EX-99 9 hcertamend.htm ANNEX H - CERTIFICATE OF AMENDMENT Attachment I

Annex H

 

CERTIFICATE OF AMENDMENT

TO THE

CERTIFICATE OF INCORPORATION

OF

MOSCOW CABLECOM CORP.

__________________________________________________

Pursuant to Section 242 of the General

Corporation Law of the State of Delaware

                        MOSCOW CABLECOM Corp. (formerly known as Andersen Group, Inc.), a corporation organized and existing under and by virtue of the General Corporation Law of the State of Delaware (the "GCL") (hereinafter called the "Corporation" or the "Company"), hereby certifies as follows:

                        FIRST:  the Corporation hereby amends its Certificate of Incorporation as follows:

1.         The Certificate of Incorporation shall be amended by deleting, in its entirety, the first paragraph of the "FOURTH" section thereof and replacing it with the following:

"FOURTH:  The total number of shares of stock that the Corporation shall have authority to issue is (i) forty million (40,000,000) shares of common stock, $.01 par value (herein referred to as "Common Stock"), (ii) eight hundred thousand (800,000) shares of Series A Cumulative Convertible Preferred Stock, $.01 par value (hereinafter referred to as the "Series A Stock"), and (iii) twenty five million (25,000,000) shares of Series B Convertible Preferred Stock, $.01 par value (herein referred to as the "Series B Stock").  The Common Stock shall have the terms, preferences and rights set forth in the "EIGHTH" section of this Certificate of Incorporation, the Series B Stock shall have the terms, preferences and rights set forth in the "ELEVENTH" section of this Certificate of Incorporation and the Series A Stock shall have the terms, preferences and rights set forth below in this "FOURTH" section:"

2.         The Certificate of Incorporation shall be amended by deleting, in its entirety, the "EIGHTH" section thereof and replacing it with the following:

"EIGHTH:         The Common Stock shall have the following terms, preferences and rights:

1.         Dividend Rights.  The Common Stock shall be entitled to receive dividends as set forth in subsection 1 of the "FOURTH" section of this Certificate of Incorporation.

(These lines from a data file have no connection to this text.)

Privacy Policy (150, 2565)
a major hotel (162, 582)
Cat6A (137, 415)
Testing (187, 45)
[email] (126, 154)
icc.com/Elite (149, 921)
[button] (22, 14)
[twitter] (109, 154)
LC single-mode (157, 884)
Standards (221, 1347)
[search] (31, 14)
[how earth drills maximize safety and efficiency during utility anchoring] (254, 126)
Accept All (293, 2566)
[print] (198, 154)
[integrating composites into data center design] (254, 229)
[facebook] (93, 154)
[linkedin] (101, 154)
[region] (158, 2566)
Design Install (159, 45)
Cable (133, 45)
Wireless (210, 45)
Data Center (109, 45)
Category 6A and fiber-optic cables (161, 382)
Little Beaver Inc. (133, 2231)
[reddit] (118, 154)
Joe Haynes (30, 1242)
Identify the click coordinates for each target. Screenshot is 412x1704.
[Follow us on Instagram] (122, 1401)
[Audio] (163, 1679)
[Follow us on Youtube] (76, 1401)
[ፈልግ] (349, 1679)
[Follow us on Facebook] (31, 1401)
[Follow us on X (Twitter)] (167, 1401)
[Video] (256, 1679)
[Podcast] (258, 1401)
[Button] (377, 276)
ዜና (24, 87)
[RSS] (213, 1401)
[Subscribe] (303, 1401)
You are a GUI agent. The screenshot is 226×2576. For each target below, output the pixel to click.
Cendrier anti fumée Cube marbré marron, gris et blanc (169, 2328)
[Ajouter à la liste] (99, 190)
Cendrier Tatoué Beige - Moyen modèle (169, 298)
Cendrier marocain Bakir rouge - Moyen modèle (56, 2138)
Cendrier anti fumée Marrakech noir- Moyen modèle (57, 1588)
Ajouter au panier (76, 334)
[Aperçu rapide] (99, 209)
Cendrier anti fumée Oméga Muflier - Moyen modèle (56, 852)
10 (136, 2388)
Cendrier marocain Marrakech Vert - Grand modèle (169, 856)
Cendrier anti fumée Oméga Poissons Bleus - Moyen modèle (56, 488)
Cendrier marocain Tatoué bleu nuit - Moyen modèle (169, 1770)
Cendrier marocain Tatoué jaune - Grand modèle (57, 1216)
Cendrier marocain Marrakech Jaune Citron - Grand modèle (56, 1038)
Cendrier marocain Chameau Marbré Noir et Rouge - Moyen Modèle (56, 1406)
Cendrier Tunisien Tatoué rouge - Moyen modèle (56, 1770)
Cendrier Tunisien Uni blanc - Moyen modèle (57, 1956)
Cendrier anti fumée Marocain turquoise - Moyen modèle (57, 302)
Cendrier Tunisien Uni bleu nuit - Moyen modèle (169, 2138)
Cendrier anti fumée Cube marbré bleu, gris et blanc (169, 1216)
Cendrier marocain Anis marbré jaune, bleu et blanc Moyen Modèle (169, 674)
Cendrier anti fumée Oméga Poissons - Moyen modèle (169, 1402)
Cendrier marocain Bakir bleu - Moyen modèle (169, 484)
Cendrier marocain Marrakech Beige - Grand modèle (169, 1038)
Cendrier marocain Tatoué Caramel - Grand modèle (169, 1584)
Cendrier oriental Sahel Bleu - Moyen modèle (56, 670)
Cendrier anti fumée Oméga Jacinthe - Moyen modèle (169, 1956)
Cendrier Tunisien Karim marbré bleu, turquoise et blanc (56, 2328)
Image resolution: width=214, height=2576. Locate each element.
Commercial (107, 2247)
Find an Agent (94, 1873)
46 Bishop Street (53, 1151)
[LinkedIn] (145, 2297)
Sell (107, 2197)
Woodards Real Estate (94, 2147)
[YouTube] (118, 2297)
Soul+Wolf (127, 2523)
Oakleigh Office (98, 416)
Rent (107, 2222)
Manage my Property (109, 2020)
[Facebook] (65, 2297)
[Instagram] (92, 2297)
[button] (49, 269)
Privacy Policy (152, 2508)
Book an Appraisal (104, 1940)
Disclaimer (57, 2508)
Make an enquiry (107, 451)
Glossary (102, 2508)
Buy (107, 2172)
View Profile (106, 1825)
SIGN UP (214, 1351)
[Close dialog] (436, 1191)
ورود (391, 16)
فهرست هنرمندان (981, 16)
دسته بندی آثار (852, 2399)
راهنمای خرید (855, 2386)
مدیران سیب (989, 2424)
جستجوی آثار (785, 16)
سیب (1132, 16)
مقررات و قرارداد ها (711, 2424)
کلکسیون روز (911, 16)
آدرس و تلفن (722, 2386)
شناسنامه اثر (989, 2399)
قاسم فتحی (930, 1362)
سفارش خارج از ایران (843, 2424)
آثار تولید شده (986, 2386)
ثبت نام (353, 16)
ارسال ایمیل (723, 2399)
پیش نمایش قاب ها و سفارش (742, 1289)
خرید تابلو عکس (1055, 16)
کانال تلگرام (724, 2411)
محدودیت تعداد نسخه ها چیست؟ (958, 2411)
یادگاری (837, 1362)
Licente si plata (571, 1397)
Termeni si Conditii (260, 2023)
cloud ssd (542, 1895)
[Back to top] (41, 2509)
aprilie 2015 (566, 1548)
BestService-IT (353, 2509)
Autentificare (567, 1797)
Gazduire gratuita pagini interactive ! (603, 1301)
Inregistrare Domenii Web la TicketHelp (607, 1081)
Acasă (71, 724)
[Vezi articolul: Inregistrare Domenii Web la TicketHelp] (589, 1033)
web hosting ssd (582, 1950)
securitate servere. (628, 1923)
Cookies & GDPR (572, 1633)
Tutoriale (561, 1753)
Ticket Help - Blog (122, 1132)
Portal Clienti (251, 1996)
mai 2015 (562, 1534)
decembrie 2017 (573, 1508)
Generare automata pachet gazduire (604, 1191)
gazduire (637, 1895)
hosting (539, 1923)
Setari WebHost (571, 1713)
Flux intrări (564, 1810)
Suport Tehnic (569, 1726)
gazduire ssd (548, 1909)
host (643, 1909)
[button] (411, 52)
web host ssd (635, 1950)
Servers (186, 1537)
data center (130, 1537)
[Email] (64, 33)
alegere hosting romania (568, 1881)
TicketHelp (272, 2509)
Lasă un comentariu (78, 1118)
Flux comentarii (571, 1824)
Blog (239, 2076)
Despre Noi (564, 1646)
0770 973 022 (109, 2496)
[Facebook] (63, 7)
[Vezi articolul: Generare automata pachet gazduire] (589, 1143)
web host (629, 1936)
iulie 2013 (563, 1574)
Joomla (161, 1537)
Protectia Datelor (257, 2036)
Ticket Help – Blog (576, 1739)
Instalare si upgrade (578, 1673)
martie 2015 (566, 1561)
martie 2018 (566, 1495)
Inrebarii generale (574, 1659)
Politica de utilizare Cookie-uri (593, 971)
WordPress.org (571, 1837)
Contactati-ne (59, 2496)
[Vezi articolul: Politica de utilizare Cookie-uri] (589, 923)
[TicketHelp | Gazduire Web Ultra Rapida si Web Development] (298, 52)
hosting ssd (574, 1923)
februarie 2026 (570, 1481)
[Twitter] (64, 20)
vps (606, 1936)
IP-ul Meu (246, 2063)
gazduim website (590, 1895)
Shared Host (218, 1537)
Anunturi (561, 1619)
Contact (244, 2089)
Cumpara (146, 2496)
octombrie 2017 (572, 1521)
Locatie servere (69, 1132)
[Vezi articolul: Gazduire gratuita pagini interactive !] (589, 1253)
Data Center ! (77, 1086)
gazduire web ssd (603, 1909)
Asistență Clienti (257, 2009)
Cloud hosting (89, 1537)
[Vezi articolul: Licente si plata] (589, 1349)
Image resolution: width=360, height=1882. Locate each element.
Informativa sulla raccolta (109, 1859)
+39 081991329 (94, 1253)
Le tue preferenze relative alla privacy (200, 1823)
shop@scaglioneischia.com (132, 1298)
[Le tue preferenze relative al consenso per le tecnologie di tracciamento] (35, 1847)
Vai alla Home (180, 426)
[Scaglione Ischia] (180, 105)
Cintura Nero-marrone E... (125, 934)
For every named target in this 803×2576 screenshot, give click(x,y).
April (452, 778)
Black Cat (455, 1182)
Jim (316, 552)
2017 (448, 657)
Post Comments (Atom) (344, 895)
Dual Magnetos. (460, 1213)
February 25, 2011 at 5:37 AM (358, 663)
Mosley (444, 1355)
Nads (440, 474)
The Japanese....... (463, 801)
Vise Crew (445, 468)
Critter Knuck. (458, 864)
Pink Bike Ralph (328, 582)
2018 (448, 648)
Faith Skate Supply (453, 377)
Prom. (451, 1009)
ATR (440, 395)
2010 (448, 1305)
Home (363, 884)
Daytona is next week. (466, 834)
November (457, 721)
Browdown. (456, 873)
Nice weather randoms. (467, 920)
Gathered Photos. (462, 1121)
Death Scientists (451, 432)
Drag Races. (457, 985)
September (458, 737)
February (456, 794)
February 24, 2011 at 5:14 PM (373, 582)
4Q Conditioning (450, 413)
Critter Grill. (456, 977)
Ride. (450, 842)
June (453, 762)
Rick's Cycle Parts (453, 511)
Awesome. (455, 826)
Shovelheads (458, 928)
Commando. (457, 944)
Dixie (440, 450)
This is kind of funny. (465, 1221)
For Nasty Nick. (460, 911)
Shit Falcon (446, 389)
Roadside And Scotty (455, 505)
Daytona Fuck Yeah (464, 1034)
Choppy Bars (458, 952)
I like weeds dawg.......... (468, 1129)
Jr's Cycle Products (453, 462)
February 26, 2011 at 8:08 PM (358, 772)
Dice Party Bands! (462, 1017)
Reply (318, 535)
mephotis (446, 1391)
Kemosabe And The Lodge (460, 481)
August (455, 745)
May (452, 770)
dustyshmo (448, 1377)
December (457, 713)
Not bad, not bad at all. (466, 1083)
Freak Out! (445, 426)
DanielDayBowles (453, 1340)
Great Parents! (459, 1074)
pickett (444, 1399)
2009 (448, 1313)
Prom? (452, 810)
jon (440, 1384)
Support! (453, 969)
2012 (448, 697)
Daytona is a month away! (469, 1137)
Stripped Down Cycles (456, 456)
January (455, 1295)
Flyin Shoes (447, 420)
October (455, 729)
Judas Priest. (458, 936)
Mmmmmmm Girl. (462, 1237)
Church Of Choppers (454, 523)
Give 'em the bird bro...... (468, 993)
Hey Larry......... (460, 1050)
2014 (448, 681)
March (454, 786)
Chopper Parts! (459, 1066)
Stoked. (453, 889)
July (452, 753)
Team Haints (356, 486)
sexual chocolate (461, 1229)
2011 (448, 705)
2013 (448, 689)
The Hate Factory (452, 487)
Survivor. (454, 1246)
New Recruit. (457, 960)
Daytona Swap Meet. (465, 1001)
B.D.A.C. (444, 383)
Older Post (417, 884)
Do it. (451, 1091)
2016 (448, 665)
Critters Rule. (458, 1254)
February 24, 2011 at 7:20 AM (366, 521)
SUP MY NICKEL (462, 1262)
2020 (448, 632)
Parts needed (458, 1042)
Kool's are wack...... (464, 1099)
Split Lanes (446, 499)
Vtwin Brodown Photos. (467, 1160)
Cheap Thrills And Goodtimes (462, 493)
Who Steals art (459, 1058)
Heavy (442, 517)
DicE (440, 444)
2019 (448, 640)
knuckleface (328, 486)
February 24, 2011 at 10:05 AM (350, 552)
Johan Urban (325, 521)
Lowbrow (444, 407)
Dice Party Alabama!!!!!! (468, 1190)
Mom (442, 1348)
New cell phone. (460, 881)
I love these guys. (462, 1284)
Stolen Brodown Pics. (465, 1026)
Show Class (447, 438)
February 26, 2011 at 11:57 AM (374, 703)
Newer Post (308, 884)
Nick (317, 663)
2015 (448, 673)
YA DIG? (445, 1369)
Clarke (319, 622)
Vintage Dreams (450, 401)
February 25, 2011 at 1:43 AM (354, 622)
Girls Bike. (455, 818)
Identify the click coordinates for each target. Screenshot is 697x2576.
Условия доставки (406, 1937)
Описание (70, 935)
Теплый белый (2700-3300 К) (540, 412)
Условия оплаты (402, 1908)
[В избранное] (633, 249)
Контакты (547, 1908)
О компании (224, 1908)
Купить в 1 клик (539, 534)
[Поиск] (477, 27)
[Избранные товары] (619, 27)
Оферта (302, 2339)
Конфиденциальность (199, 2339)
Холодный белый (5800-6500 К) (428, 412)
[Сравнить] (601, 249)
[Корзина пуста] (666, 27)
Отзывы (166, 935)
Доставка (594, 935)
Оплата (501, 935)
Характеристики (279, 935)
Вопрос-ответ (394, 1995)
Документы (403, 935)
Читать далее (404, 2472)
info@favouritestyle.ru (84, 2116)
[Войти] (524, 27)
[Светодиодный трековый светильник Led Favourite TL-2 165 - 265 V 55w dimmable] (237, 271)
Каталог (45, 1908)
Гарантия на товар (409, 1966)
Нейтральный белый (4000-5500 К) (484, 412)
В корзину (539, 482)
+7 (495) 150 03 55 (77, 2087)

2.          Liquidation, Dissolution, Winding Up. 

(a)        Upon the liquidation, dissolution or winding up of the Company, whether voluntary or involuntary, that is commenced on or prior to [●, 2008], upon completion of the distribution to the holders of Series A Stock required by subsection 4 of the "FOURTH" section of this Certificate of Incorporation (the "Series A Stock Liquidation Preference"), if there are assets of the Company remaining after satisfaction in full of the Series A Stock Liquidation Preference, the holders of shares of Series B Stock shall be entitled, before any assets of the Company shall be distributed among or paid over to the holders of shares of Common Stock, to be paid $5.00 per share (the "Series B Stock Liquidation Preference").  If, upon such liquidation, dissolution or winding up, the distributable assets of the Company remaining after satisfaction in full of the Series A Stock Liquidation Preference shall be insufficient to permit payment in full of the Series B Stock Liquidation Preference, then all such remaining assets shall be distributed ratably among the holders of shares of Series B Stock.  If there are assets of the Company remaining after satisfaction in full of the Series A Stock Liquidation Preference and the Series B Stock Liquidation Preference, then the holders of shares of Common Stock shall be entitled, before any assets of the Company shall be distributed among or paid over to the holders of shares of Series B Stock (other than payment of the Series B Stock Liquidation Preference as aforesaid), to be paid $5.00 per share (the "Common Stock Liquidation Preference").  If the distributable assets of the Company remaining after payment of the Series A Stock Liquidation Preference and the Series B Stock Liquidation Preference shall be insufficient to permit payment in full of the Common Stock Liquidation Preference, then all such remaining assets shall be distributed ratably among the holders of shares of Common Stock.  Following the payment of the full amount of (i) the Series A Stock Liquidation Preference in respect of all outstanding shares of Series A Stock, (ii) the Series B Stock Liquidation Preference in respect of all outstanding shares of Series B Stock and (iii) the Common Stock Liquidation Preference in respect of all outstanding shares of Common Stock, all remaining assets of the Company available for distribution to stockholders shall be distributed ratably among the holders of Series B Stock and holders of Common Stock on a pari passu basis. 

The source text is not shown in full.